AyanZ · February 24, 2026, 7:08am

Hii, I want to try Unbound again after switching my ISP (Transworld) because the last ISP (Cybernet) I had messed with DNSSEC and it wouldn't work so I had to use Unbound without it for Recursive Mode.

I'm behind CGNAT and my WAN IP and the Public IP Address changes as well on every restart with the Transworld ISP

Right now I have AdGuard Home installed as well as my main dns server to block ads and want to use Unbound as the main Upstream DNS Server is this a good idea?

This is my configuration file that I made up any Improvements, Addition or Subtraction??

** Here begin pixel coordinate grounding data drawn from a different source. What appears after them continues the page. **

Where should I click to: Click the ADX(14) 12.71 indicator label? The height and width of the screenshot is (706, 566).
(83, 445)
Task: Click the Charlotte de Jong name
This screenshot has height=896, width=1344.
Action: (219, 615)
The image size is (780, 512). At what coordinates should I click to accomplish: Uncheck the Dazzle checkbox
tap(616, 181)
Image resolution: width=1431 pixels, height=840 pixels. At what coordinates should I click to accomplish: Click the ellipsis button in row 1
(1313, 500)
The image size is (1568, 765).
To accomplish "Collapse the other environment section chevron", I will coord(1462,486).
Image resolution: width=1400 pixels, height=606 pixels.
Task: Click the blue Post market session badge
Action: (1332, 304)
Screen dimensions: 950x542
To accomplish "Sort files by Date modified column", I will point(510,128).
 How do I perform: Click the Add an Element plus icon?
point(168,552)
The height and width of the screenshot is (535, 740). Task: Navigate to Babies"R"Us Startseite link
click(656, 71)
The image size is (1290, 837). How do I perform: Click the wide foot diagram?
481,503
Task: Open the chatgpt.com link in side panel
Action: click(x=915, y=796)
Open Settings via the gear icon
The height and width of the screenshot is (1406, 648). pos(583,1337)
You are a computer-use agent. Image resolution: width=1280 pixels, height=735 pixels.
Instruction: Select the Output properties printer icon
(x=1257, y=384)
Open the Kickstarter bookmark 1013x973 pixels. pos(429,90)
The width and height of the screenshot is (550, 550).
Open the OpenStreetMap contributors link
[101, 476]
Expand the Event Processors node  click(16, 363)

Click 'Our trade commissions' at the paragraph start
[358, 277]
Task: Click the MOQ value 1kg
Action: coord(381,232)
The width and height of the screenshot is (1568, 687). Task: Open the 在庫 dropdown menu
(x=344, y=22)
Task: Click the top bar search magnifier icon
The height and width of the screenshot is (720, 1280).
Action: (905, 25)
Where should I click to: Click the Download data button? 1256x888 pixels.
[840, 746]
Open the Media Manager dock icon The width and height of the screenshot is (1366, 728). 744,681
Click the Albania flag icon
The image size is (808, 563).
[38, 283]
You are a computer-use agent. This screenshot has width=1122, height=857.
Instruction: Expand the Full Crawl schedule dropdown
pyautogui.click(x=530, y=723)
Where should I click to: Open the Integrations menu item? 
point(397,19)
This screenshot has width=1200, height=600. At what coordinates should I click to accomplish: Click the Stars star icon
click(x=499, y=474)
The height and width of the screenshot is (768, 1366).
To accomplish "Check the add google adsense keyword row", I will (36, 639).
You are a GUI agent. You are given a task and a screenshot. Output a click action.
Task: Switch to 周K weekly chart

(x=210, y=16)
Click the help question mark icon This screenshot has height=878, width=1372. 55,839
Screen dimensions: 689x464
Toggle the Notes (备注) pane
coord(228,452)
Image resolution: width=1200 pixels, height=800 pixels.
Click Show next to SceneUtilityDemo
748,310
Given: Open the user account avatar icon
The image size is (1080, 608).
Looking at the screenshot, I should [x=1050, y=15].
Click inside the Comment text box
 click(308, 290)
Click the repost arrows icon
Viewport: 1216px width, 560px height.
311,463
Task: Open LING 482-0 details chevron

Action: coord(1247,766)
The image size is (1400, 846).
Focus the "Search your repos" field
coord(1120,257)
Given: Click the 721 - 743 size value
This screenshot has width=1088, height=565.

/etc/config/unbound - UCI Config

config unbound 'ub_main'
    # --- OS & Startup ---
    option enabled '1'
    option manual_conf '0'
    option verbosity '1'
    
    # --- Network Basics ---
    option interface_auto '1'
    option listen_port '5335'
    option localservice '1'
    option validator '1'
    
    # --- Files & Paths ---
    option root_hints '/etc/unbound/root.hints'
    
    # --- Stats ---
    option unbound_control '1'
    option extended_stats '1'

    # --- Access Control ---
    list access_control '127.0.0.0/8 allow'
    list access_control '192.168.0.0/16 allow'
    list access_control '10.0.0.0/8 allow'
    list private_address '192.168.0.0/16'
    list private_address '172.16.0.0/12'
    list private_address '10.0.0.0/8'

/etc/unbound/unbound_srv_conf - Server Config
I used this document to make my config

https://unbound.docs.nlnetlabs.nl/en/latest/manpages/unbound.conf.html

# ==========================================
#   UNBOUND SERVER MASTER CONFIGURATION
# ==========================================

# --- 1. IP & Network Settings ---
do-ip6: no
do-ip4: yes
prefer-ip4: yes

# --- 2. 4-Core CPU Tuning (Orbi RBR50) ---
num-threads: 4
msg-cache-slabs: 4
rrset-cache-slabs: 4
infra-cache-slabs: 4
key-cache-slabs: 4

# --- 3. Connection Limits ---
outgoing-range: 4096
num-queries-per-thread: 2048

# --- 4. Network Buffers ---
so-rcvbuf: 4m
so-sndbuf: 4m
so-reuseport: yes

# --- 5. Memory & Cache Sizes ---
msg-cache-size: 32m
rrset-cache-size: 64m
infra-cache-numhosts: 10000

# --- 6. Caching Behavior & Speed ---
prefetch: yes
prefetch-key: yes
serve-expired: yes
serve-expired-ttl: 3600
serve-expired-client-timeout: 1024
cache-min-ttl: 0
cache-max-ttl: 3600
minimal-responses: yes
rrset-roundrobin: yes

# --- 7. Privacy & Security ---
qname-minimisation: yes
unwanted-reply-threshold: 10000000
harden-glue: yes
use-caps-for-id: yes
hide-version: yes
hide-identity: yes

# --- 8. Validation ---
harden-dnssec-stripped: yes
harden-algo-downgrade: yes
harden-short-bufsize: yes

/etc/sysctl.conf

# Increase kernel buffers for Unbound
net.core.rmem_max=4194304
net.core.wmem_max=4194304

anon63541380 · February 24, 2026, 9:02am

Only one config works at a time - either uci or unbound.conf.
agh does dot doh by itelf, little point running full recursive resolver in front.